As an alternative, the government of Bangladesh has crafted a plan that would relocate the Rohingya population to Thengar Char, an island in the northern Bay of Bengal at the mouth of the Meghna River, north of Cox’s Bazar and south of the capital of Dhaka.

Conditions in this new settlement will be far better than what the Rohingya have in Cox’s Bazar. The government will build housing, schools, hospitals and health centers, mosques and roads.

Some news reports have falsely claimed that Thengar Char is completely submerged for part of the year, a baseless allegation that subjected the government to unwarranted criticism. Bangladesh Prime Minister Sheikh Hasina dispatched a team of researchers to Thengar Char to closely examine its condition. The truth is that, as in any tidal region, waters rise and fall daily. As a result, a small percentage of Thengar Char – the coastline – is under water half of each day, at high tide, then exposed again at low tide. The vast majority of Thengar Char is never submerged.

The Bangladesh government will not build Rohingya settlement facilities in those areas of Thengar Char that are subject to tidal fluctuations. It is also doing its best to handle the influx of Rohingya people in the most humanitarian way.

During a recent hearing of the Tom Lantos Commission on Human Rights in the U.S. House of Representatives, Matthew Smith, CEO of Fortify Rights, who has visited the Rohingya camps in Bangladesh, said he is sympathetic with the challenges the Bangladesh government faces from the crush of refugees.

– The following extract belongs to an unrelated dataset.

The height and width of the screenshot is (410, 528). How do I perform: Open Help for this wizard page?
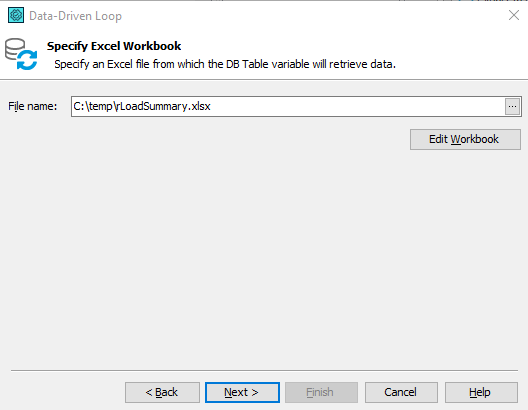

Another witness at the hearing, Andrea Gittleman, program manager of the Simon-Skjodt Center for the Prevention of Genocide, also recently visited Rohingya population living in Bangladesh and said that the Bangladesh government believes that the root of the Rohingya crisis must be solved in Myanmar.

Correct. The solution to the Rohingya crisis must be based in Myanmar and it will take many international hands. Bangladesh asks its international friends for help in developing Thengar Char and transporting the refugees there. It also seeks support for the sustainable return of the Rohingya to their homeland in Myanmar, in safety, security and dignity. 

Sajeeb Wazed is the information technology adviser to Bangladesh Prime Minister Sheikh Hasina.